Quando Cassie annuì, aggiunse, “È molto triste. Spero tu riesca a trovarla”.
Cassie bevve un sorso di birra. Era gelida e ricca di malto.
Gretchen stava scorrendo il telefono.
“Non abbiamo avuto nessuna Jacqui qui a dicembre. O a novembre”, disse, e Cassie sentì il cuore sprofondare.
“Aspetta”, disse Tim. “Ho in mente qualcuno”.
Chiuse gli occhi, come per ricordare qualcosa, e Cassie lo fissò con ansia.
“Non vengono molti americani qui, perciò mi ricordo l’accento. Non ha prenotato una stanza, è venuta con un’amica che stava qui. Ha bevuto qualcosa e poi se n’è andata. Non era bionda; aveva i capelli castani, ma era molto carina, e ti assomigliava un po’. Forse qualche anno più grande”.
Cassie annuì incoraggiandolo. “Jacqui è più grande di me”.
“L’amica la chiamava Jax. Abbiamo incominciato a parlare quando l’ho servita, e mi ha detto che stava in un paesino. Credo fosse a un’ora o due da qui. Ora, ovviamente, non mi ricordo il nome del paese però”.

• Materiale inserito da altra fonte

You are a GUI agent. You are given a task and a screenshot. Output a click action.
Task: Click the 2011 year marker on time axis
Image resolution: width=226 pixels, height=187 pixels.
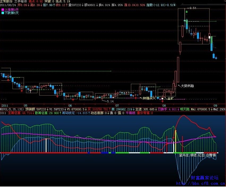coord(4,105)
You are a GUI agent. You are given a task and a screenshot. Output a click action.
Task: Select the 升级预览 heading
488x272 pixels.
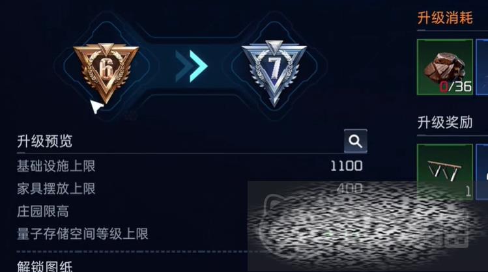45,141
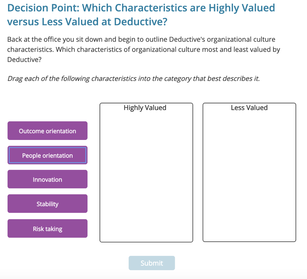Pick the Innovation chip

(x=47, y=180)
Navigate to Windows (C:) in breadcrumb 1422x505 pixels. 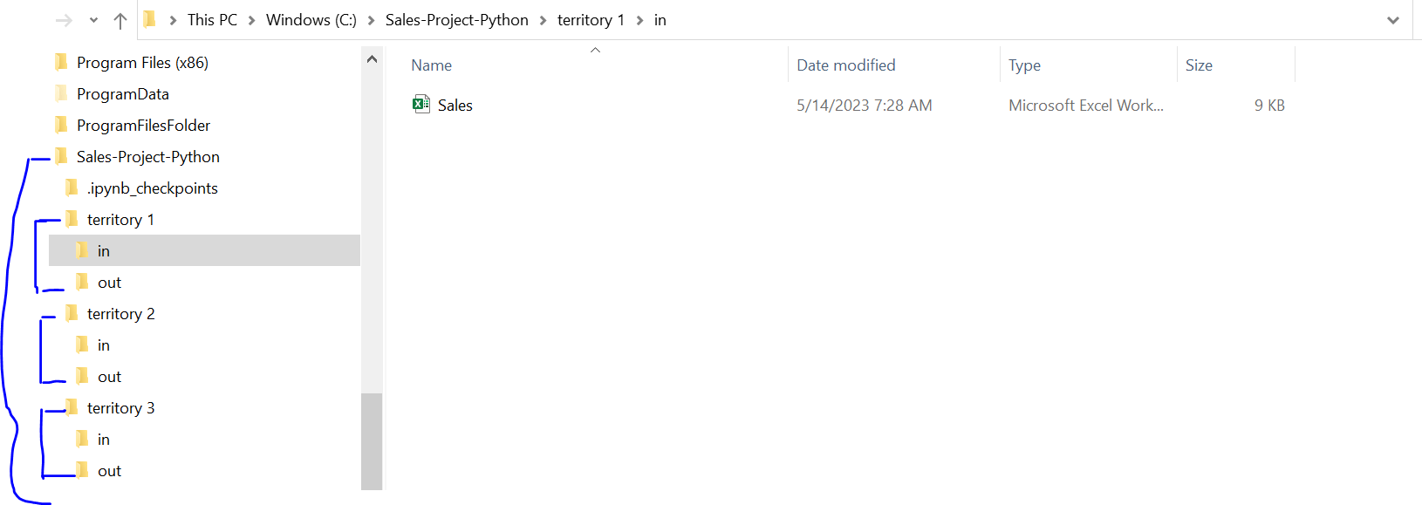click(311, 20)
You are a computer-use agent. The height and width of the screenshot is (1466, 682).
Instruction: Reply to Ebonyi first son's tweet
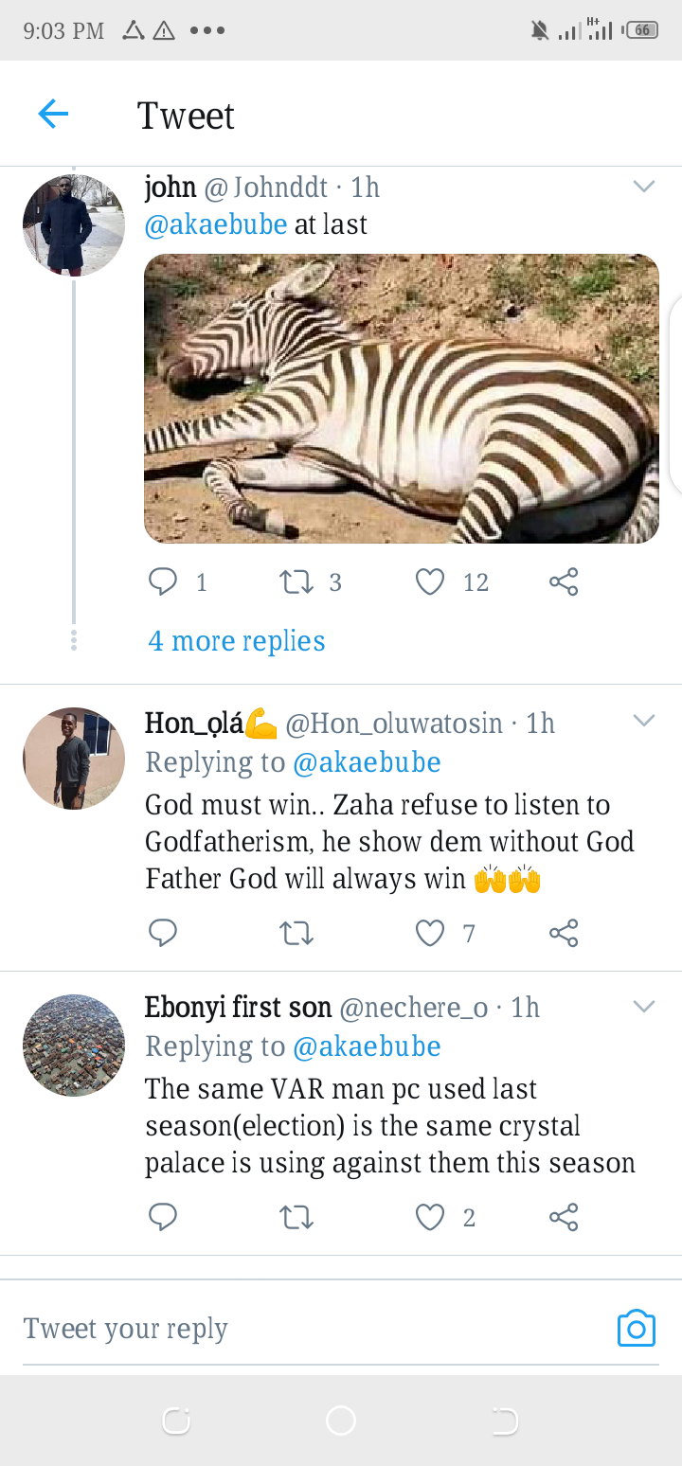[163, 1217]
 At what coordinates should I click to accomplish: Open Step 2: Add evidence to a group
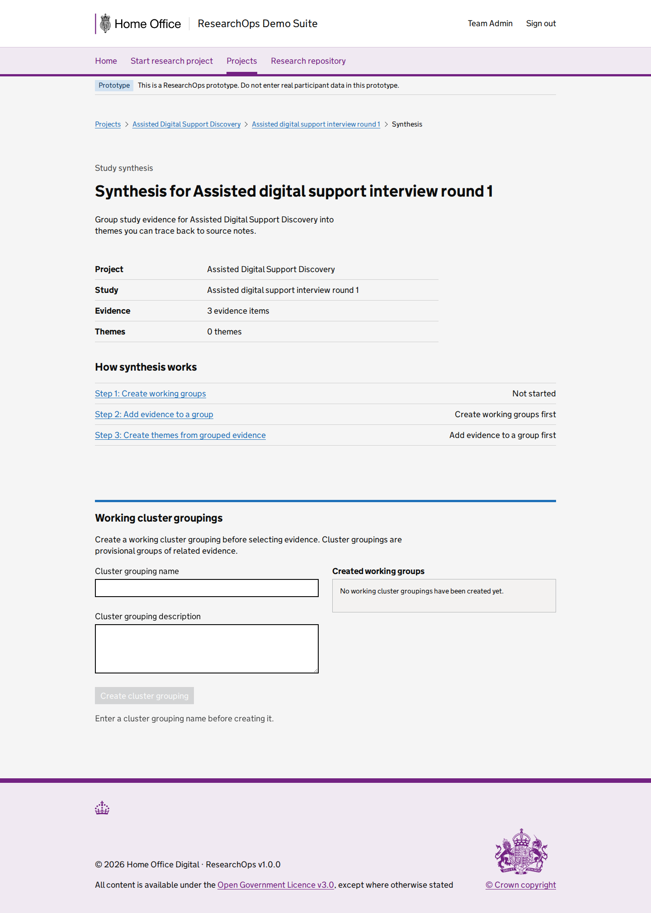154,414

Cassie si sentì mancare il respiro, al pensiero che sua sorella fosse effettivamente stata lì. A trovare un’amica, proseguendo con la sua vita. Non sembrava che fosse sul lastrico, disperata, o tossicodipendente, né in una relazione violenta, e nemmeno in alcuno dei terribili scenari che Cassie aveva temuto ogni volta che aveva pensato a Jacqui, e si chiese perché non si fosse mai messa in contatto con lei.

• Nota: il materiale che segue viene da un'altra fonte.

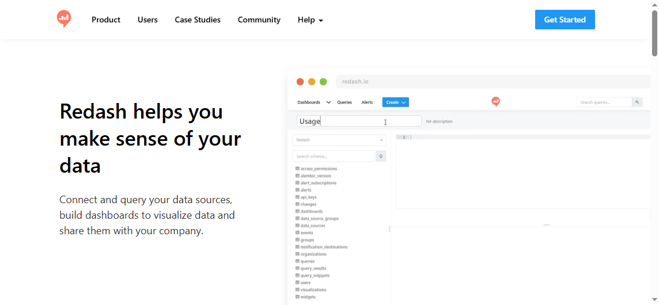659x305 pixels.
Task: Open the Redash data source dropdown
Action: [339, 140]
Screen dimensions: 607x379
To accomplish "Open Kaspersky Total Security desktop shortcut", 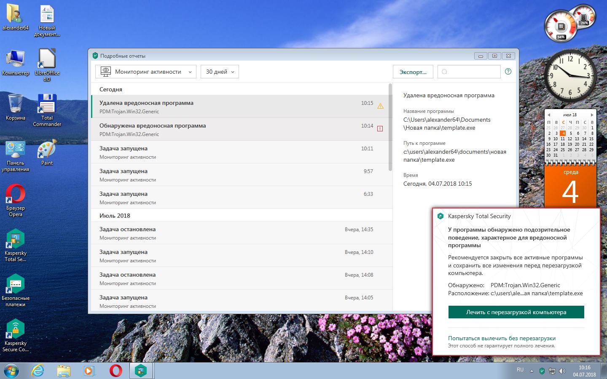I will [16, 240].
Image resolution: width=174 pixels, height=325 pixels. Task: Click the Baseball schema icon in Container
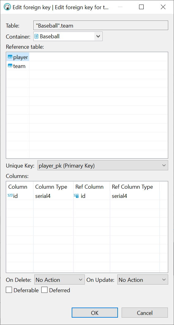tap(36, 36)
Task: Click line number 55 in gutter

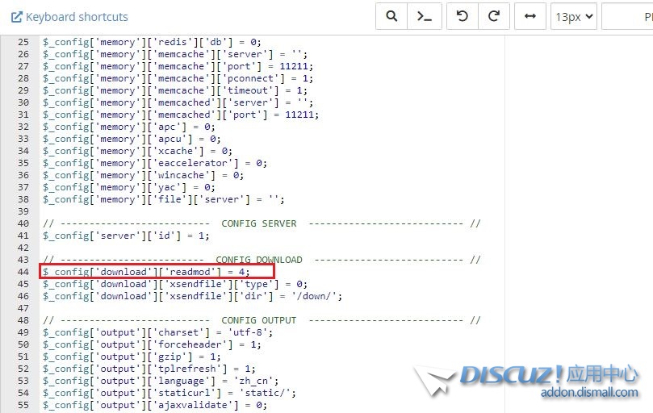Action: point(23,405)
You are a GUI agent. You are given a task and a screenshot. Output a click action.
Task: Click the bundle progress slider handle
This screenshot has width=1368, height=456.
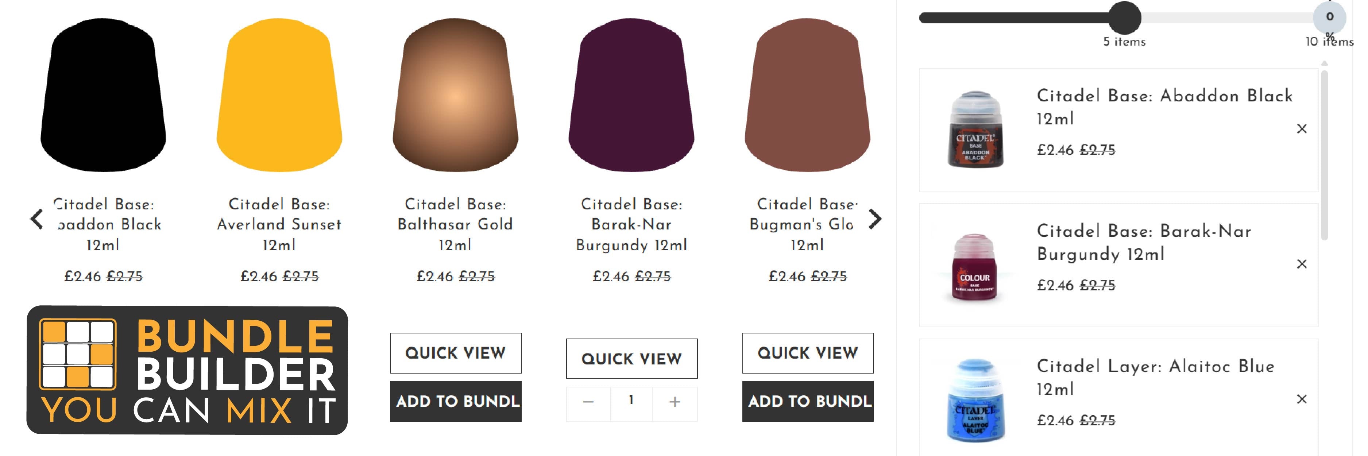1124,18
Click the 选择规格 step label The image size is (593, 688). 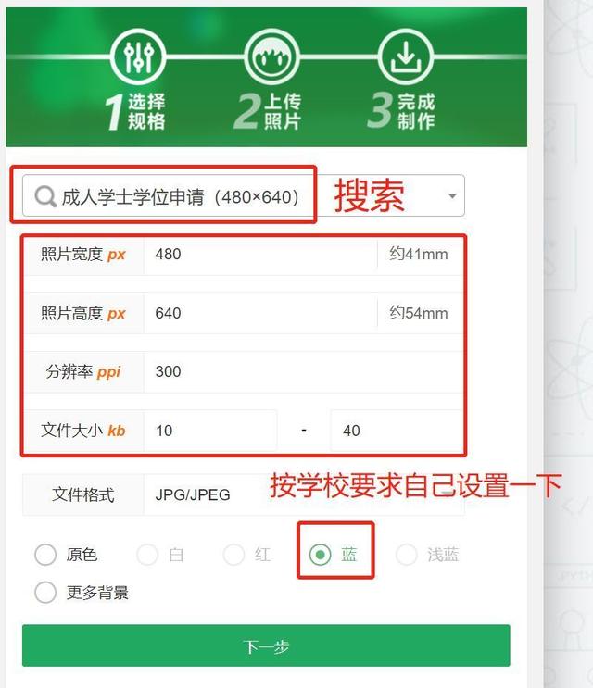coord(146,111)
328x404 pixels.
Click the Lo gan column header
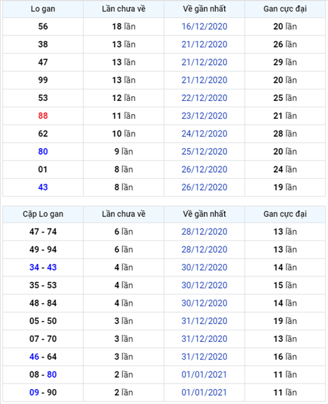point(43,9)
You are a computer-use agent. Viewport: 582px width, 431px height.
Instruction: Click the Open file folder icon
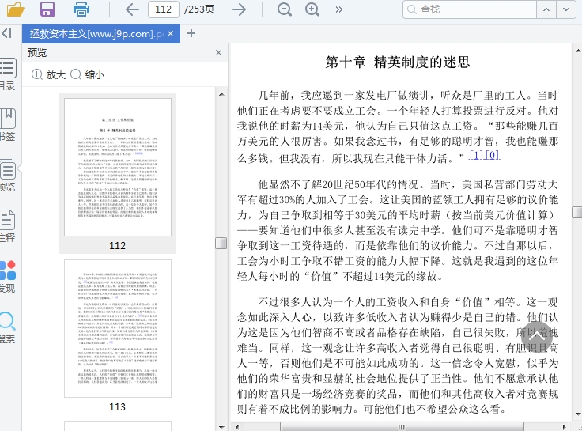14,9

Forse la famiglia non era stata così importante per lei e non sentiva il bisogno di ricontattarla. Anche se erano molto affiatate, erano state le avversità a renderle unite, dover sopravvivere agli scoppi di rabbia del padre e all’instabile vita familiare. Jacqui avrebbe potuto volersi lasciare quei ricordi alle spalle.
“Non sapevo che avessi una così buona memoria in merito ai volti, Tim”, lo prese in giro Gretchen. “O funziona solo con le belle ragazze?”

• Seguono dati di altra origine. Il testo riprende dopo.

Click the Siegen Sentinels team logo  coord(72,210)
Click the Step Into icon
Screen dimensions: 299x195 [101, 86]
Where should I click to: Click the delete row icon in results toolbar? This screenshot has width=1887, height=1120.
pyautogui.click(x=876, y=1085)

Tim sorrise, sembrando imbarazzato. “Ehi, era stupenda. Stavo pensando di chiederle di uscire, ma poi ho scoperto che non viveva a Milano, e ho pensato che probabilmente non sarebbe stata comunque interessata”.
Ci fu un coro di protesta dalle altre ragazze.
“Che sciocco! Avresti dovuto chiederglielo”, insistette la ragazza seduta accanto a Cassie.
“Non ho ricevuto le giuste vibrazioni, e credo che avrebbe detto di no. In ogni caso, Cassie, se mi dai il tuo numero, farò del mio meglio per ricordarmi il nome del paese. Se mi torna in mente ti scrivo”.
“Grazie”, disse Cassie.
La ragazza diede il suo numero a Tim e finì la birra. Sembrava che fossero tutti pronti per un altro giro e avrebbero proseguito fino a dopo mezzanotte, ma lei era esausta.
Si alzò e salutò tutti prima di andare a fare una doccia calda e sdraiarsi a letto.
Fu solo quando tirò su le coperte che si ricordò, con uno shock, che i suoi medicinali per l’ansia erano ancora nella sua valigia.
Aveva già subito in passato le conseguenze per il fatto di aver saltato una pillola. Faceva fatica a dormire se non era a pari con le pastiglie, ed era propensa ad avere incubi molto realistici. Talvolta, era diventata sonnambula, e Cassie si sentì nervosa all’idea che potesse succederle in un dormitorio condiviso.
Poteva solo sperare che la birra, assieme al fatto di essere esausta, avrebbero tenuto lontano i brutti sogni.